# eglin reservation offroading?



## SKIFFY (Oct 6, 2007)

what are the regulations for it? going to be getting a new wrangler soon.


----------



## VS1OOmc (Mar 30, 2008)

a day pass and checking out when ever u leave

plus they say u cant touch anything millitary relating


----------



## Crofish (Jan 31, 2008)

Every person in your vehicle must have a pass that can be purchased at Jackson Guard in Niceville. Theyare open Mon-Fri. Each person must watch a unexploded ordinance video before they will receive a pass. They will provide you with maps and a list of do's and don'ts. You can go to eglin afb website for more info. I've been playing on the reservation for years, great riding and lots of nice ponds and streams to catch bass! 

SMsgt, USAF (Retired)


----------



## P-cola_Native (Feb 5, 2008)

Great place! The fishing and hunting is excellent. Like previously stated you must go to Jackson Guard to get licences and maps/info.

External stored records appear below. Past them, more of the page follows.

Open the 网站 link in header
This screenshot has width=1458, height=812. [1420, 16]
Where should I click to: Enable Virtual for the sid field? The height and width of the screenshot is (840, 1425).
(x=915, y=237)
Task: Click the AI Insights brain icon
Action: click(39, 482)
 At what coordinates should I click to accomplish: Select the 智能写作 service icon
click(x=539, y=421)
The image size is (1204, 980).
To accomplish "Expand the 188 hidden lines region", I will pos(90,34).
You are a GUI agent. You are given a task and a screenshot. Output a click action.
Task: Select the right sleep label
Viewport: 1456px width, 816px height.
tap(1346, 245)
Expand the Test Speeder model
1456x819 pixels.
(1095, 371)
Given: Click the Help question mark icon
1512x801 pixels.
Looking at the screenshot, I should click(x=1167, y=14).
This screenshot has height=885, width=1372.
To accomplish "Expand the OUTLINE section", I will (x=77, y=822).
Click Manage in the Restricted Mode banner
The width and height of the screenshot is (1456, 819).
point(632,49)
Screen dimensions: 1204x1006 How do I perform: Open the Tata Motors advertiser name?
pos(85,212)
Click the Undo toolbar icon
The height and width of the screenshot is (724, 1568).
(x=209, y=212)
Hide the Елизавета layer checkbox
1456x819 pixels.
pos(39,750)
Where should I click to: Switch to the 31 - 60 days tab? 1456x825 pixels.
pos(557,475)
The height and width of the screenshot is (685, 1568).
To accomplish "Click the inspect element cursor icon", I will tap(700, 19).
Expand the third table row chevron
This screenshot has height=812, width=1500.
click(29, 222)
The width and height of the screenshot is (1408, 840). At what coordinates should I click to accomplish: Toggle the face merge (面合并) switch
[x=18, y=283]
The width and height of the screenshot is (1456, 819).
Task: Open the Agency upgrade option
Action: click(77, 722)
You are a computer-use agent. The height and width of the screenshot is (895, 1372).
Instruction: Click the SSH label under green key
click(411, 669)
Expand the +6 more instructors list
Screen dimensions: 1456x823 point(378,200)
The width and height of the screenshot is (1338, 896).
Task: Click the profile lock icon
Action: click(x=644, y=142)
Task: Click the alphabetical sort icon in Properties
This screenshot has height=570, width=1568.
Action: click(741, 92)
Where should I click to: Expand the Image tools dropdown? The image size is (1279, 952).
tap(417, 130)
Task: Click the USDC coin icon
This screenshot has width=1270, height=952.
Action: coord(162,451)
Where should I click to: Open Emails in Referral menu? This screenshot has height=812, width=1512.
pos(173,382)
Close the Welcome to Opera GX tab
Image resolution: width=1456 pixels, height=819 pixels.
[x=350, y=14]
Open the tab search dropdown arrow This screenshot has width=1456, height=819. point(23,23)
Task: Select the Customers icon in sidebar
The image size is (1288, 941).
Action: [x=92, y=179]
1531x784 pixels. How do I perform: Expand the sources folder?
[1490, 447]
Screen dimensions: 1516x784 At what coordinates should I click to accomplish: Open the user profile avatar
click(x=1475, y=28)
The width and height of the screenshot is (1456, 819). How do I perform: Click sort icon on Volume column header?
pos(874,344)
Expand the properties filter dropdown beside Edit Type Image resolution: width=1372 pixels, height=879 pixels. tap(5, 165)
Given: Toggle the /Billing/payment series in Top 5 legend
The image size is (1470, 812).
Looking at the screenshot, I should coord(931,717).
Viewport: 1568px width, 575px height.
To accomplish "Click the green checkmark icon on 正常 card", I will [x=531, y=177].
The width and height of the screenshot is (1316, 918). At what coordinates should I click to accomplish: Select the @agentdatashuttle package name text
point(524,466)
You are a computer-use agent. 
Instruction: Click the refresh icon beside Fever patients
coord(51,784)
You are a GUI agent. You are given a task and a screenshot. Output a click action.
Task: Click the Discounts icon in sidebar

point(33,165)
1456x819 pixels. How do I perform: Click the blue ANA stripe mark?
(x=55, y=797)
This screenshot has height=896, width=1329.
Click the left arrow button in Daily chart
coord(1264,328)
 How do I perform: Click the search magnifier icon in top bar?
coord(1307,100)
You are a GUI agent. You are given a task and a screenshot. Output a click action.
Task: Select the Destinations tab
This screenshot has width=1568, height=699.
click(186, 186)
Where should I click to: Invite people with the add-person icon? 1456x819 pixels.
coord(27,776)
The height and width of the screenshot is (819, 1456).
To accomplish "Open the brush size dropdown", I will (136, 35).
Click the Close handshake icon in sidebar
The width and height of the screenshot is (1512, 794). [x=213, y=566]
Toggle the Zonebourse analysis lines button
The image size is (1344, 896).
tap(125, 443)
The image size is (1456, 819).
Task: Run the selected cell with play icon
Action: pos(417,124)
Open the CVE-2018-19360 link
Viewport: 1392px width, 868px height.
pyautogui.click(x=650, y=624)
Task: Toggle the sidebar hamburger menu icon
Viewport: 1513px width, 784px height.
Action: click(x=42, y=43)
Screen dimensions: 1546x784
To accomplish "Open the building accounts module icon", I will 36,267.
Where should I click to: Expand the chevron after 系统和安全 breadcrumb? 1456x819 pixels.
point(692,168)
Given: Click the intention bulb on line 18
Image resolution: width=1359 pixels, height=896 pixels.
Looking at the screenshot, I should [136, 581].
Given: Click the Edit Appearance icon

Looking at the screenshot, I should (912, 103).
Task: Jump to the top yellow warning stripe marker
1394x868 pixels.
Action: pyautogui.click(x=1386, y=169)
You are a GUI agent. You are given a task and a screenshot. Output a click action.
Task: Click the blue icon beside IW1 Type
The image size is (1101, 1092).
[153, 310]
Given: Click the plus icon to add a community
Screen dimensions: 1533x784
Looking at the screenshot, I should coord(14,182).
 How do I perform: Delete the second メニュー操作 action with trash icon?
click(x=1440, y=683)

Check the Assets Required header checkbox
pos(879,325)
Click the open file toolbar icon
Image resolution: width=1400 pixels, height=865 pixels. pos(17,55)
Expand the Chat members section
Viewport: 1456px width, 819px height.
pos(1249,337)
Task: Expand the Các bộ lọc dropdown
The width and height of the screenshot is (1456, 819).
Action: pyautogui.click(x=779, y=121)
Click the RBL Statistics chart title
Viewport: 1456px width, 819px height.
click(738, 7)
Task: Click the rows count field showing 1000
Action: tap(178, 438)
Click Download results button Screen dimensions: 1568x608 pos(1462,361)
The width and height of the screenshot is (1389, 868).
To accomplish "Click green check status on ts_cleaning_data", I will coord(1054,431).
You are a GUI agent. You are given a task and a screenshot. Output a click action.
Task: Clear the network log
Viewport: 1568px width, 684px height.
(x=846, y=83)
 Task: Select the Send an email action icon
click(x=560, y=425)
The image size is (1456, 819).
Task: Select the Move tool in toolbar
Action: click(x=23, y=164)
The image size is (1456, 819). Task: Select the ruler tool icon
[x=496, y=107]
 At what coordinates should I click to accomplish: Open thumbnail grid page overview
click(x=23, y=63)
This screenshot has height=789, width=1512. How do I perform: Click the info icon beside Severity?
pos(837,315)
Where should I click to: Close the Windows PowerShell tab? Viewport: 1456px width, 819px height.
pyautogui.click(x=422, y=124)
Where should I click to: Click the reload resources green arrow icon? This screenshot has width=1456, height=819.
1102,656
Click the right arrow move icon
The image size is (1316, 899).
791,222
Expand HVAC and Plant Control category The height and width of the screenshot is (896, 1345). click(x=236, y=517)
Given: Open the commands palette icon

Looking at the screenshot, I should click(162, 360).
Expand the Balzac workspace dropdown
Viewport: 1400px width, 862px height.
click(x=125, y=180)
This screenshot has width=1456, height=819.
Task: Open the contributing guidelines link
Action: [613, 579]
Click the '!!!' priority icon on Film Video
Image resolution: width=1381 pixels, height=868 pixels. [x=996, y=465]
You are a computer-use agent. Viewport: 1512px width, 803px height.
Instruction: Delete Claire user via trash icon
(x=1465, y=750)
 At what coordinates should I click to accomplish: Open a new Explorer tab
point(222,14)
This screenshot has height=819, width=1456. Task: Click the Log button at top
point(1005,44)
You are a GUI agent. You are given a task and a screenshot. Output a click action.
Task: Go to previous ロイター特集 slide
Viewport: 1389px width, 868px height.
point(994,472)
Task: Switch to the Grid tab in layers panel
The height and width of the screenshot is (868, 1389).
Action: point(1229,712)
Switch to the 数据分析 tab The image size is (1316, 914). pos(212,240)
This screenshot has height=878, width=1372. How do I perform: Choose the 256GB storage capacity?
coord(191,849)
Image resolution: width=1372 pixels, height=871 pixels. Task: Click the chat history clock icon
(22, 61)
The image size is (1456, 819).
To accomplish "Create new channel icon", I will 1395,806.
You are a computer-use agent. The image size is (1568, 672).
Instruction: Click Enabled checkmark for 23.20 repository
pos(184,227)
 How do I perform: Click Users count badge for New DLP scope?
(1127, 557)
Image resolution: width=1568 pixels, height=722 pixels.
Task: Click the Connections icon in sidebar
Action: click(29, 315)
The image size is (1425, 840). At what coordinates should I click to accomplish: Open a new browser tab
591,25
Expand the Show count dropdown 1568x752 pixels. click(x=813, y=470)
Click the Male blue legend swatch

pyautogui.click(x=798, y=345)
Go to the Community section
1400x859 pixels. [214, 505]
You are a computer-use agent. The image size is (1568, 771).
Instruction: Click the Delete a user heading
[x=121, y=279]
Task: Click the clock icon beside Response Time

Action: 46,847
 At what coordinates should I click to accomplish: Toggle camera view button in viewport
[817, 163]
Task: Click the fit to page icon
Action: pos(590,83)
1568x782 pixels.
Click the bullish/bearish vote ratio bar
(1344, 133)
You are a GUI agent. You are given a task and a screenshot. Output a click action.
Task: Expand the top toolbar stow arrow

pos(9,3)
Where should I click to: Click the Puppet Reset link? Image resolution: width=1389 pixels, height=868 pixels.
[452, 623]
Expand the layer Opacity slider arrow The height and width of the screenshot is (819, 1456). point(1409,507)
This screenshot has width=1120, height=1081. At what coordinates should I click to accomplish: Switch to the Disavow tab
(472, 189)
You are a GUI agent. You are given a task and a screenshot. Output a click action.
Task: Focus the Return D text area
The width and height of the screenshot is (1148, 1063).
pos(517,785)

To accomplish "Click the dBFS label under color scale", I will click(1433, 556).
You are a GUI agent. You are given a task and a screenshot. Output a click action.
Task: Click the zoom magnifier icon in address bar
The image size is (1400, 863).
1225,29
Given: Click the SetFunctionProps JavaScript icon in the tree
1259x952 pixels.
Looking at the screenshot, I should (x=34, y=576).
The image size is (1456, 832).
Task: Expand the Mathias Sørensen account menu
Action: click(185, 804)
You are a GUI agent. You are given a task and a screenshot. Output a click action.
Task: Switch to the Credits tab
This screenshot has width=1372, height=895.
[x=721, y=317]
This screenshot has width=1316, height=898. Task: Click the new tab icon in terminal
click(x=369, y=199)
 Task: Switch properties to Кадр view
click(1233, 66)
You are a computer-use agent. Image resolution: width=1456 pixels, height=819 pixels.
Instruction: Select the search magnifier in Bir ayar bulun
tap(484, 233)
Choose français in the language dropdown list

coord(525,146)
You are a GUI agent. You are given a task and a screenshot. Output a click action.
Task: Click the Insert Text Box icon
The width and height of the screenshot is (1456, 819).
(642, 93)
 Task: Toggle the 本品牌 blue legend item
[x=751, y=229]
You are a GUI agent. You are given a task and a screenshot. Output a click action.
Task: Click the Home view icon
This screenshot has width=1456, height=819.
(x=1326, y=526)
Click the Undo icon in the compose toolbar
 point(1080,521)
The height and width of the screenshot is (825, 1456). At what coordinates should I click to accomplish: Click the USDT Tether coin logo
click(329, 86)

I do ask you to pleaseshow some respect when using the roads. Please don't go wallow out a big mud hole just because you have a4 wheel drive.


----------



## whipper snapper (Sep 30, 2007)

it really sucks for all the people that use the property as intened, if you screw up the roads. you really should find a private place to wallow out and screw up. don't use management area....... not trying to be dick, just been burned by the 44 ruts to many times.


----------



## rjl2001 (Apr 20, 2008)

Ya, everyone has to have a range pass. They're about $20 and good for one year. You'll get a large map of the area with all of their rules and regulations on the back. I used to ride around back there almost daily back in High School. A couple things to watch out for though is stay on the numbered roads, don't go into the 'red zones' shown on the map, and don't drive down into any of the big clay/sand pits. I used to four wheel back there and would run into the range police quite often, the blue chevy/ford SUV's. My experience was that the regular AF guys would give me warnings, whereas the civi DOD police guys were always way stricter.


----------



## MikeG (Oct 5, 2007)

Do they allow ATV's with the permit?


----------



## rubberboat (Oct 2, 2007)

> *DoneDeal2 (4/20/2008)*Do they allow ATV's with the permit?


 NO


----------



## MikeG (Oct 5, 2007)

So you can take an entire Jeep club up ther and ride the roads but you cant take an ATV...What exactly does the permit allow?. Just the use of the roads?


----------



## rubberboat (Oct 2, 2007)

yes the club im in takes rides over ther regular but no atvs im in east miltone you can ride over hear if you wont to rid your atv you can drop it in my yard I can show you sum trails oppen to the publick


----------